Oncostatin M (OSM) is a type of signaling protein, known as a cytokine, which facilitates communication between cells. It plays a part in various biological processes within the body. OSM’s involvement extends across both normal physiological functions and the development of certain diseases, making it a subject of scientific interest.
The Nature and Normal Functions of Oncostatin M
Oncostatin M is classified as a member of the interleukin-6 (IL-6) family of cytokines, sharing structural and functional similarities with other members like leukemia inhibitory factor (LIF). It is primarily produced by various immune cells, including activated monocytes, macrophages, T cells, dendritic cells, and neutrophils, as well as by osteoblasts. This protein has a four-alpha-helix bundle structure and is known for its stability across a range of pH levels and temperatures.
OSM exerts its effects by binding to specific receptors on the surface of target cells. There are two main receptor complexes for OSM. Upon binding, these receptor complexes initiate intracellular signaling pathways, predominantly activating the Janus kinase (JAK)/signal transducer and activator of transcription (STAT) pathway. OSM signaling can also trigger other pathways like Ras-MAPK and PI3K-Akt.
In healthy physiological contexts, OSM contributes to several bodily functions. It plays a role in the formation and maintenance of the bone marrow niche, which is important for hematopoiesis, the process of blood cell formation. OSM influences bone metabolism by both stimulating osteoclast formation, which breaks down bone, and promoting osteoblast commitment, which forms new bone. It also regulates inflammatory responses, with the capacity to either promote or inhibit inflammation depending on the specific cell type and the surrounding molecular environment.

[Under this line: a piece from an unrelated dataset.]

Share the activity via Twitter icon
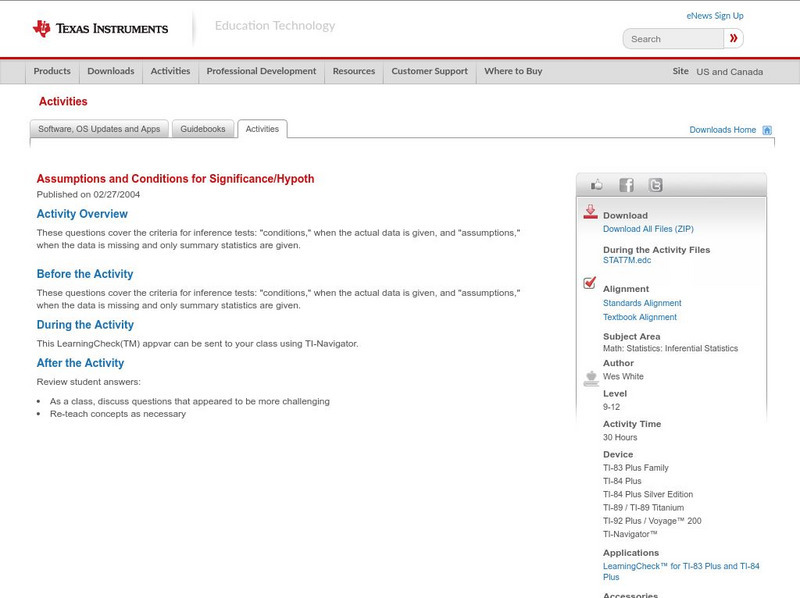Viewport: 800px width, 598px height. [x=655, y=185]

Beyond these roles, OSM supports nerve cell growth, is involved in liver development and regeneration, and contributes to tissue remodeling processes.
Oncostatin M’s Involvement in Disease
Dysregulation of Oncostatin M (OSM) contributes to the progression of various diseases. In cancer, OSM can promote tumor growth, metastasis, and angiogenesis. It also plays a part in immune evasion. OSM’s presence is linked to poor outcomes in several cancer types, including primary liver cancers such as hepatocellular carcinoma and cholangiocarcinoma, where it influences tumor proliferation and resistance to drugs.

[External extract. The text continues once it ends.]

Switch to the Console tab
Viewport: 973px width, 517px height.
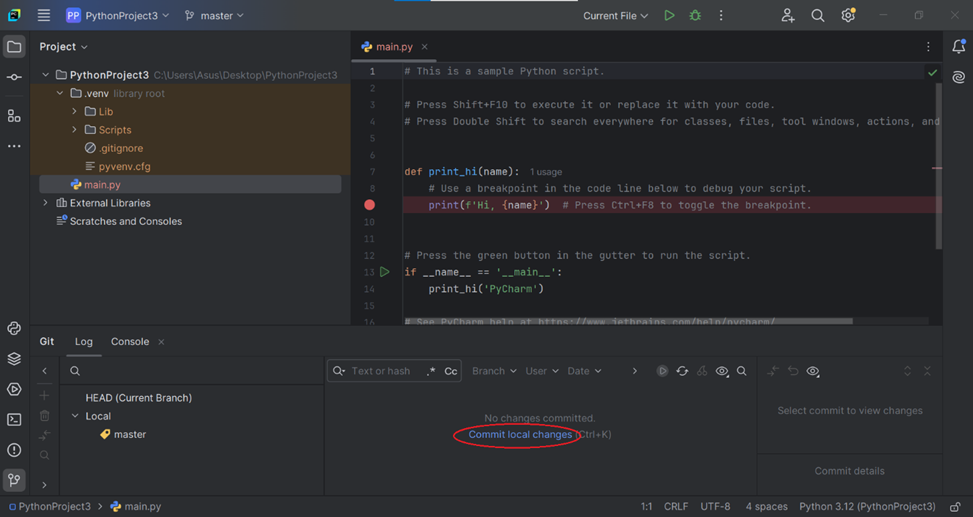pos(130,342)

OSM is also implicated in chronic inflammatory conditions like rheumatoid arthritis (RA) and inflammatory bowel disease (IBD). In RA, elevated levels of OSM are found in the synovial fluid and synovium of patients. OSM derived from macrophages can act on synovial fibroblasts, activating inflammatory and tissue-destructive pathways, and promoting bone destruction and angiogenesis within the joints. This cytokine can also stimulate fibroblast-like synoviocytes to secrete pro-inflammatory cytokines, aggravating synovitis.
In inflammatory bowel disease, OSM expression increases with disease severity and is linked to anti-TNF therapy failure. OSM and its receptor are upregulated in severely inflamed colonic lesions. OSM also contributes to fibrotic diseases such as liver fibrosis, lung fibrosis, and systemic sclerosis. It promotes the deposition of collagen and other extracellular matrix components, leading to tissue scarring. OSM can induce the expression of tissue inhibitors of metalloproteinases (TIMPs), favoring matrix accumulation and contributing to the fibrotic process.
Targeting Oncostatin M in Medicine
Oncostatin M (OSM) and its signaling pathway represent potential targets for therapeutic intervention. Researchers are exploring strategies to block OSM’s activity to mitigate its effects in disease. This often involves developing molecules that can interfere with OSM’s ability to bind to its receptors or activate downstream signaling pathways.
One approach is the use of antibodies designed to bind specifically to OSM or its receptor, preventing OSM from initiating its pro-disease signals. Such targeted therapies aim to reduce inflammation, inhibit tumor growth, or lessen fibrotic tissue accumulation. In rheumatoid arthritis, for example, inhibiting OSM signaling in synovial fibroblasts is a focus for drug development to reduce inflammation and joint destruction.
Therapeutic interventions targeting OSM are also being investigated for inflammatory bowel disease, especially in patients who do not respond to conventional anti-tumor necrosis factor (TNF) therapies. Targeting OSM or its receptor could offer a more effective treatment option for these patients. In cancer, OSM-related pathways are being explored for their potential to inhibit tumor growth by modulating inflammatory responses, angiogenesis, proliferation, and metastatic characteristics.